How to Remap Similarity Output to [0, 1]

Since v1.1.0, all PyHDC similarity functions return values in [-1, 1]. If your code expects [0, 1], for example when feeding results to scikit-learn metrics or comparing against v1.0.x thresholds, use remap_to_unit.

The remap function

remap_to_unit applies the linear transformation:

\[\text{remapped} = \frac{\text{sim} + 1}{2}\]

This maps −1 → 0, 0 → 0.5, and +1 → 1. It works on scalars, NumPy arrays, and PyTorch tensors.

from pyhdc.components.similarity import remap_to_unit

print(remap_to_unit(-1.0))    # 0.0
print(remap_to_unit(0.0))     # 0.5
print(remap_to_unit(1.0))     # 1.0

Apply it automatically via the encoding

Pass similarity_remap=remap_to_unit to the encoding constructor. Every similarity call on that encoding is automatically remapped:

import pyhdc
from pyhdc.components.similarity import remap_to_unit

enc = pyhdc.BSC(dimension=10_000, similarity_remap=remap_to_unit)
a   = enc.generate()
b   = enc.generate()

print(a.similarity(a))   # 1.0
print(a.similarity(b))   # ~= 0.5  (unrelated; 0.5 in [0,1] means orthogonal)

Apply it manually

If you only need to remap some calls, apply it after the fact:

enc = pyhdc.BSC(dimension=10_000)   # default: no remap
raw      = a.similarity(b)          # [-1, 1]
remapped = remap_to_unit(raw)        # [0, 1]

Custom remap function

The similarity_remap parameter accepts any callable that maps a scalar or array to a scalar or array of the same shape.

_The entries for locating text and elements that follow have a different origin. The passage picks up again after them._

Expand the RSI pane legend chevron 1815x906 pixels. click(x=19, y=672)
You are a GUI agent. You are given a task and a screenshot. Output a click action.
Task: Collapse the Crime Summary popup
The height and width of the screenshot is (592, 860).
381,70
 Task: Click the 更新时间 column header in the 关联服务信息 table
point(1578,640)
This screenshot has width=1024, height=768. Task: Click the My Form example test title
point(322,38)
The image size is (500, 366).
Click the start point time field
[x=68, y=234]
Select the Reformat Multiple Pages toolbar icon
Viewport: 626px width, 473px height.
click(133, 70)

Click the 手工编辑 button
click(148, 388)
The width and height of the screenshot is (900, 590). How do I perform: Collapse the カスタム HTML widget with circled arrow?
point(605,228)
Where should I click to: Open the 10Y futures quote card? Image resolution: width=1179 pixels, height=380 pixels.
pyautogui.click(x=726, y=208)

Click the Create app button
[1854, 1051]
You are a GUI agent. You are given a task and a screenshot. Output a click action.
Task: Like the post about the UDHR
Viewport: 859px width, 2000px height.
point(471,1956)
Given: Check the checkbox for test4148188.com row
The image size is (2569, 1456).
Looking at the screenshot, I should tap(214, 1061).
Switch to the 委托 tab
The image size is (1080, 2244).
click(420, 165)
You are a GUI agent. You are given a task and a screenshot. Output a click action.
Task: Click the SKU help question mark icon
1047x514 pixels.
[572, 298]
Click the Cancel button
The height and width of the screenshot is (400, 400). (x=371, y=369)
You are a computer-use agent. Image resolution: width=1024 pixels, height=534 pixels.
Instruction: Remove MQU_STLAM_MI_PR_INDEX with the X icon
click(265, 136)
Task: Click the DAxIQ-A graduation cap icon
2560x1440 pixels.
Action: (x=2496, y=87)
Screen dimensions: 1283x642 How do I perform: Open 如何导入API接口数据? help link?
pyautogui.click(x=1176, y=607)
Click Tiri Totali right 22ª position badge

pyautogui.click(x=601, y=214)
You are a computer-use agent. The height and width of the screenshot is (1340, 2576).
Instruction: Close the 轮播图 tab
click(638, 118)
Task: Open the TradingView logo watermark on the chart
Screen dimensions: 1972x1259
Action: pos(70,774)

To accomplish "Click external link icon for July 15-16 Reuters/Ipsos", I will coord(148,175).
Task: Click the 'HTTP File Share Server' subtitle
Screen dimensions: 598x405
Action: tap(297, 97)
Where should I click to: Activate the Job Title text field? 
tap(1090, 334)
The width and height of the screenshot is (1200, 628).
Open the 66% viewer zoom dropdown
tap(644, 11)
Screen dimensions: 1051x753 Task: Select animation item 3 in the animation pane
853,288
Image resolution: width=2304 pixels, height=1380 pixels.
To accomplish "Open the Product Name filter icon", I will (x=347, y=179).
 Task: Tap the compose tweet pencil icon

Examples:

import numpy as np

# Sigmoid remap: maps all [-1, 1] to (0, 1) with smooth S-curve
def sigmoid_remap(x):
    return 1 / (1 + np.exp(-5 * x))   # scale factor 5 sharpens the transition

enc = pyhdc.MAP_C(dimension=10_000, similarity_remap=sigmoid_remap)

# Hard threshold: returns 1 if similar, 0 if not
def threshold_remap(x):
    return (x > 0.3).astype(float)

Batched similarity with remap

Remapping is applied element-wise, so it works correctly with all batched calling conventions:

enc   = pyhdc.MAP_C(dimension=10_000, similarity_remap=remap_to_unit)
batch = enc.generate(size=(10_000, 10))   # (D, N): each column is a hypervector
query = enc.generate()

# Per-column pairs: result[i] = similarity(batch[:, i], other[:, i])
sims = enc.similarity(batch, enc.generate(size=(10_000, 10)))   # shape (10,), all in [0,1]

Migration from v1.0.x

In v1.0.x, HammingDistance and Overlap (used by BSC and BSDC) returned [0, 1]. In v1.1.0 they return [-1, 1]. To restore the old behaviour globally, add similarity_remap=remap_to_unit when constructing any BSC or BSDC encoding.